Hokkaido Milk Bread is a very soft and light bread, thanks to the method called Tang Zhong, a kind of pre-dough similar to béchamel sauce.
A semi-sweet bread, great with some good jam, but also good to accompany the table with cold cuts. It is a very versatile bread.
An Asian bread widely used there, in fact, it is easily found in their bakeries.
A really simple bread to make, and like all leavened products, it takes time to achieve the best result with the right leavening and softness.

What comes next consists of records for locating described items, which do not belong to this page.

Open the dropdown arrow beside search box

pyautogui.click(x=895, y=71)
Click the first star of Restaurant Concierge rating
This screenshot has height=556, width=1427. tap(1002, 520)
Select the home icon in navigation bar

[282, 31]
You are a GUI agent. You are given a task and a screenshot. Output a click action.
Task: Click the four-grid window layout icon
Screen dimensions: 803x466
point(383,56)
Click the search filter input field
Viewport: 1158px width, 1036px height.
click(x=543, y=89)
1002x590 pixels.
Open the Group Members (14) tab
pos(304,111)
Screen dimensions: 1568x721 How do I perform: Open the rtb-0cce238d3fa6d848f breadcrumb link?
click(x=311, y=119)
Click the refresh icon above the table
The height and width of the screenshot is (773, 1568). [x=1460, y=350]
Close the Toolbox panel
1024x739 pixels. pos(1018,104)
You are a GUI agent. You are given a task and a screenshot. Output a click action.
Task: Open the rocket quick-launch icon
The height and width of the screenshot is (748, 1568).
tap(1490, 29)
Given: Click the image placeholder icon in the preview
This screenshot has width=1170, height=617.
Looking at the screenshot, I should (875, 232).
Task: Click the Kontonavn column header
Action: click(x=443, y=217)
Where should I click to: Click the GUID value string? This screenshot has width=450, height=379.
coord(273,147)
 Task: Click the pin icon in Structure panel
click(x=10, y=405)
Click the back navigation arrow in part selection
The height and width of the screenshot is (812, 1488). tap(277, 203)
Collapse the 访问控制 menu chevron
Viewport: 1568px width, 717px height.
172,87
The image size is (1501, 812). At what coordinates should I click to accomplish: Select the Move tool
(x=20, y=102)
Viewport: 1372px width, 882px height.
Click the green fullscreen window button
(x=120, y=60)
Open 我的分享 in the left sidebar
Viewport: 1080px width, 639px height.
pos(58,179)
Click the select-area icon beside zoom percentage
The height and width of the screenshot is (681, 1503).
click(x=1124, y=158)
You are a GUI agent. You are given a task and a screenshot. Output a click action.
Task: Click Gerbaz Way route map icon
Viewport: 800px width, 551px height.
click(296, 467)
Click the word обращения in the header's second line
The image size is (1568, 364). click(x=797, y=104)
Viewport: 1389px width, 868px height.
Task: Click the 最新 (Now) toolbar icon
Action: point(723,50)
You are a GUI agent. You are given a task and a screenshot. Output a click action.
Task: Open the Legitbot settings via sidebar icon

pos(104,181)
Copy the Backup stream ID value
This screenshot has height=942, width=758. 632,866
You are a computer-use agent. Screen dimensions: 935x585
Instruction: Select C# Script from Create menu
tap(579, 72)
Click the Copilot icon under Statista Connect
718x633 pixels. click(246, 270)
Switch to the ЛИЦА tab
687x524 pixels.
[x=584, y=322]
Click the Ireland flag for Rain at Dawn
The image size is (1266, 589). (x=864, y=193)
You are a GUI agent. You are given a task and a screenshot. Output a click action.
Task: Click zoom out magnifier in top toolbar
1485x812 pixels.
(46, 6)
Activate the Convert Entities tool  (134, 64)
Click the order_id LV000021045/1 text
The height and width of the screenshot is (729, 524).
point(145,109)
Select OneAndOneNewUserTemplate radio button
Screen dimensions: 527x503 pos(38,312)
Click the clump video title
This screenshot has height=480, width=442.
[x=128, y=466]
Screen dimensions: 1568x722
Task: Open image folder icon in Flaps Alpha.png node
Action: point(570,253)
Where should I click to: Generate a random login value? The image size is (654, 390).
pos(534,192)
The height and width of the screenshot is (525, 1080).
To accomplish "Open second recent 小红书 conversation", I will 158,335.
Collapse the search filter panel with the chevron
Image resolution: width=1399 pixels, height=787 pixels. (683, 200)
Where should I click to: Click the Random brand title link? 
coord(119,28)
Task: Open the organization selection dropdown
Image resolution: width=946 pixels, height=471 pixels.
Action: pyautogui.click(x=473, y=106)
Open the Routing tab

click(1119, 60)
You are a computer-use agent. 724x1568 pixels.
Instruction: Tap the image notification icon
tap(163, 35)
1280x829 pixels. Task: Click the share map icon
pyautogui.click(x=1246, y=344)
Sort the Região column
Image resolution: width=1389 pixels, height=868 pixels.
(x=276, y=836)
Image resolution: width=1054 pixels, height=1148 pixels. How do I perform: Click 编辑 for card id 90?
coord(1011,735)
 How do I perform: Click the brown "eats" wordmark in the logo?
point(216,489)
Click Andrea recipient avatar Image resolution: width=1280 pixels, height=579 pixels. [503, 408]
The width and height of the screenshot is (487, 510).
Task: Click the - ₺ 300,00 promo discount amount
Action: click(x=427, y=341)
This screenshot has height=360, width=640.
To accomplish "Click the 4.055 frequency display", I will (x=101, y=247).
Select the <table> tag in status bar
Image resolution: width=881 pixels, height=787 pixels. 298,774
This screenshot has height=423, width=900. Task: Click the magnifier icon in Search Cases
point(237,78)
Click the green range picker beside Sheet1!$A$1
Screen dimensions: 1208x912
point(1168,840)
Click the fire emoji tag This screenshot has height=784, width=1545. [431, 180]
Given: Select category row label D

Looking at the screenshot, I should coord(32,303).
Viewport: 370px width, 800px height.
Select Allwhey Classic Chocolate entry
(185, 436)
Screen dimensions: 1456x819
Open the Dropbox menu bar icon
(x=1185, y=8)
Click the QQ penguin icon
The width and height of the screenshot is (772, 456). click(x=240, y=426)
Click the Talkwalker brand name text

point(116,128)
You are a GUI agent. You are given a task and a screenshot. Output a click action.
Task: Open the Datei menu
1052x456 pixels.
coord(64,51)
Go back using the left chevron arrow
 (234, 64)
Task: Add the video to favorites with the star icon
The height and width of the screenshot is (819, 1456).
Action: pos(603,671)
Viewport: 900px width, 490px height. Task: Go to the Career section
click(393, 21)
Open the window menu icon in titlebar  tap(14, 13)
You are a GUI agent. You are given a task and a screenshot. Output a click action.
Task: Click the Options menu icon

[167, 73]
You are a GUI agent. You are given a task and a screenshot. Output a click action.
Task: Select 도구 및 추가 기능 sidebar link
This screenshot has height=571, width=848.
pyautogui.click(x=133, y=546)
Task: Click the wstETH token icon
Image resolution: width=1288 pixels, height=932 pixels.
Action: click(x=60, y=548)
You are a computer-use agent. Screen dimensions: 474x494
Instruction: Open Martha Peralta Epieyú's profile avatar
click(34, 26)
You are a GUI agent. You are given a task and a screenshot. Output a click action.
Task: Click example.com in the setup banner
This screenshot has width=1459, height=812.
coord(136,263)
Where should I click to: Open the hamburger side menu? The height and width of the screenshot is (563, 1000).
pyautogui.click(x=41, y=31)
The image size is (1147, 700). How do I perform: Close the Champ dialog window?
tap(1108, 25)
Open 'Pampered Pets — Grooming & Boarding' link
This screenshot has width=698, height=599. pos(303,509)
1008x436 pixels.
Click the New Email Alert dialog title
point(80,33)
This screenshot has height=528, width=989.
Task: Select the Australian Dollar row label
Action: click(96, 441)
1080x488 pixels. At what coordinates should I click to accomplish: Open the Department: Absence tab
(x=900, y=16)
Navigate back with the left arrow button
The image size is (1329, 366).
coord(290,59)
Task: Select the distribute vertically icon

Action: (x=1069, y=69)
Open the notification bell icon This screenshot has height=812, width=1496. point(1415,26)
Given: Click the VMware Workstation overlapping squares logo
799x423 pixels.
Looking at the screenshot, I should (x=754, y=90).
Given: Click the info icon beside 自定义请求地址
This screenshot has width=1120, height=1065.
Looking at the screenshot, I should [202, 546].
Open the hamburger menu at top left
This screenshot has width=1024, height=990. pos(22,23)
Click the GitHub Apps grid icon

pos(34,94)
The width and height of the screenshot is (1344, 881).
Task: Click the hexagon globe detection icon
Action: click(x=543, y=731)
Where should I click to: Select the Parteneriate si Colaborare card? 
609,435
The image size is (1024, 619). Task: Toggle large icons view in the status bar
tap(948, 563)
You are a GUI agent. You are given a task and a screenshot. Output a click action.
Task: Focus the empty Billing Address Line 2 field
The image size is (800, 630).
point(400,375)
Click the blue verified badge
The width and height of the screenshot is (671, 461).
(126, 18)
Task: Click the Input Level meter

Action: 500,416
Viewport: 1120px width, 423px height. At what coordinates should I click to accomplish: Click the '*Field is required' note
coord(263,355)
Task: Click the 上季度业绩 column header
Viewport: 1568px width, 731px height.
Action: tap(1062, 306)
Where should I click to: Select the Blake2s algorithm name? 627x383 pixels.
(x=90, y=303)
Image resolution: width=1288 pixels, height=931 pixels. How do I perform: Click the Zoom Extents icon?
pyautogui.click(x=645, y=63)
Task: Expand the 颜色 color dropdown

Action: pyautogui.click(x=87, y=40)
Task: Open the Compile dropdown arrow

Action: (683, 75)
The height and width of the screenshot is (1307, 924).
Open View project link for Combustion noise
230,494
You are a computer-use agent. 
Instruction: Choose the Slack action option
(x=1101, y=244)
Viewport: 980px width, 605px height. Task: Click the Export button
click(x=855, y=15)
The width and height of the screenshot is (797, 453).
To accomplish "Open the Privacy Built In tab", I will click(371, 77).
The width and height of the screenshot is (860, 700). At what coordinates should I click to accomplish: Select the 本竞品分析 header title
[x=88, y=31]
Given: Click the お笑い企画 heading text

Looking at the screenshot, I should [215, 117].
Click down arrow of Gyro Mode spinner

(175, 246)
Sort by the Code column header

A bread that will stay soft for a few days, but I’m sure it will be gone quickly, it’s too good to leave it in the pantry!
If you make this or any of my other recipes on my blog, feel free to send me your photos, and I’ll post them on my fb page under your name.
Approx. 1550 Kcal per bread
- Difficulty: Easy
- Cost: Economical
- Rest time: 3 Hours
- Preparation time: 20 Minutes
- Portions: 2 Pieces
- Cooking methods: Electric oven
- Cuisine: Asian
- Seasonality: All seasons
Ingredients for Hokkaido Milk Bread
- 1/3 cup manitoba or all-purpose flour
- 3/4 cup whole milk
- 4 1/2 cups Manitoba flour
- 1 1/8 cups cold whole milk
- 1 medium egg
- 1/4 cup sugar
- 2 1/2 tsp salt
- 2 tsp fresh yeast
- 1/4 cup butter at room temperature
- pre-dough
- 1 egg yolk
- 2 tbsp milk
- 1 Loaf pan loaf pan
Preparation of Hokkaido Milk Bread
In a saucepan, place the 1/3 cup of flour and add the 3/4 cup of milk a little at a time, stirring until all the milk is incorporated without forming lumps. Then place on low heat and cook until a thick cream forms.
Remove from heat, let it cool a bit, then cover with cling film touching the cream and refrigerate.
Prepare the dough by setting up the mixer with the K-hook, add the flour, sugar, salt and mix for a few seconds. Then add the crumbled yeast, egg, milk and pre-dough.
Mix everything for a couple of minutes.
At this point, add the softened butter a little at a time, mixing after each addition. Mix well until the dough detaches from the sides.
Change the hook, replacing the K-hook with the dough hook, and work the dough starting from low speed gradually increasing to ensure it binds well.
Place the dough in a large container and let it rise covered in a warm place for about 2 hours.
Once risen, place the dough on a lightly floured work surface, then divide it into 6 parts of 200 g each, form balls and let them rest covered for 20 minutes.
After the time has passed, extend each ball into an oval shape, bring the two ends towards the center,
then turn the dough a quarter and extend it again creating an oval, roll it on itself sealing the roll well with your hands.
Prepare 2 loaf pans, buttered and floured, or lined with parchment paper. I used one silicone and one steel, so I adjusted accordingly.
Place 3 rolls in each pan and let them rise covered in a warm place for about 1 hour. Then prepare a beaten egg yolk with milk and brush the surface of the bread.
Preheat the oven to 338°F, place a saucepan with water in the oven, and bake the 2 loaves for 30-35 minutes, checking for doneness.
Once baking is complete, remove the bread from the oven and let them cool before removing from the pan.